Beide Fälle gelten heute, auch laut der Interamerikanischen Menschenrechtskommission (CIDH), als Symbole der Gewalt gegen Menschenrechtsverteidiger in Kolumbien. Kolumbien ist seit Jahrzehnten von einem bewaffneten Konflikt zwischen Guerillas, staatlichen Streitkräften und paramilitärischen Gruppen geprägt – in dem auch Menschenrechtsaktivisten und soziale Aktivist:innen immer wieder zur Zielscheibe wurden.
Das Gericht berief sich bei seiner Entscheidung auf die sogenannte "Compulsa de Copias", ein juristisches Verfahren, bei dem ein Richter Beweise an die Staatsanwaltschaft übergibt, damit diese prüft, ob eine Strafuntersuchung eingeleitet werden soll. Dies bedeutet jedoch keine sofortige Anklage.
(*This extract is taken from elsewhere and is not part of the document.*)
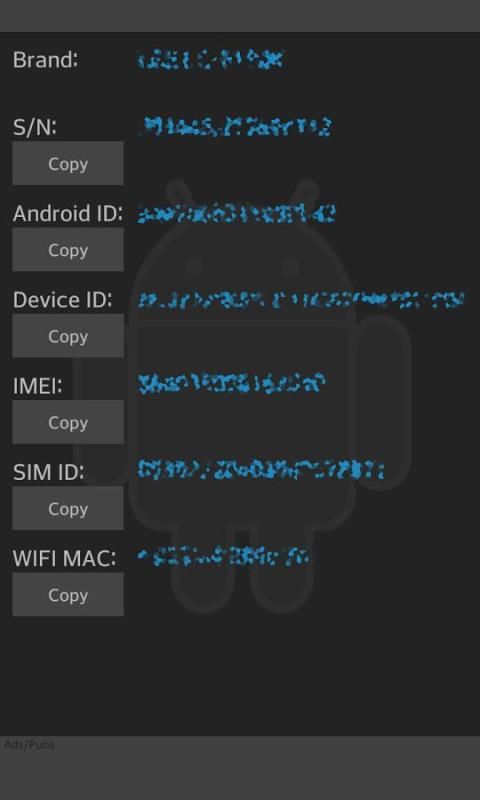Click the Android ID: label
The width and height of the screenshot is (480, 800).
click(x=68, y=214)
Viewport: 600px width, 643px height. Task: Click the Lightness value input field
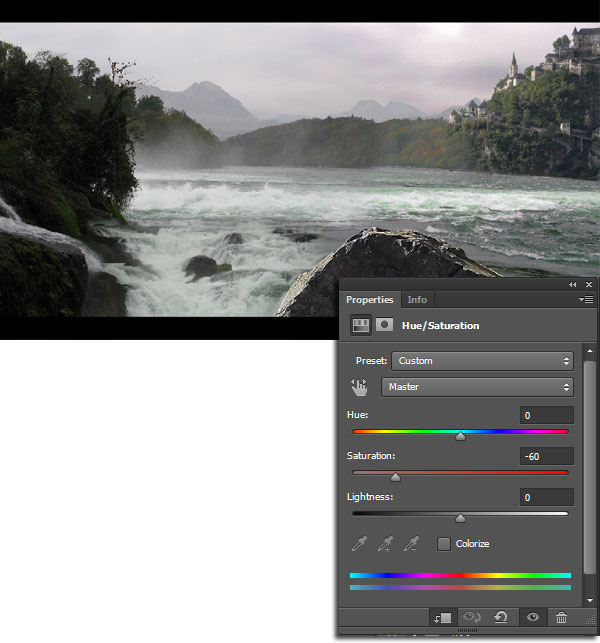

In den 1990er Jahren war die Region Antioquia ein Zentrum der paramilitärischen Expansion und Schauplatz zahlreicher Berichte über Verbindungen zwischen staatlichen Stellen und illegalen Gruppen, die gegen jene vorgingen, die diese Allianzen öffentlich machten. Die jetzige Anordnung verpflichtet die Staatsanwaltschaft, zu prüfen, ob ausreichende Anhaltspunkte für Ermittlungen gegen die Brüder Uribe Vélez wegen der Morde von 1998 bestehen.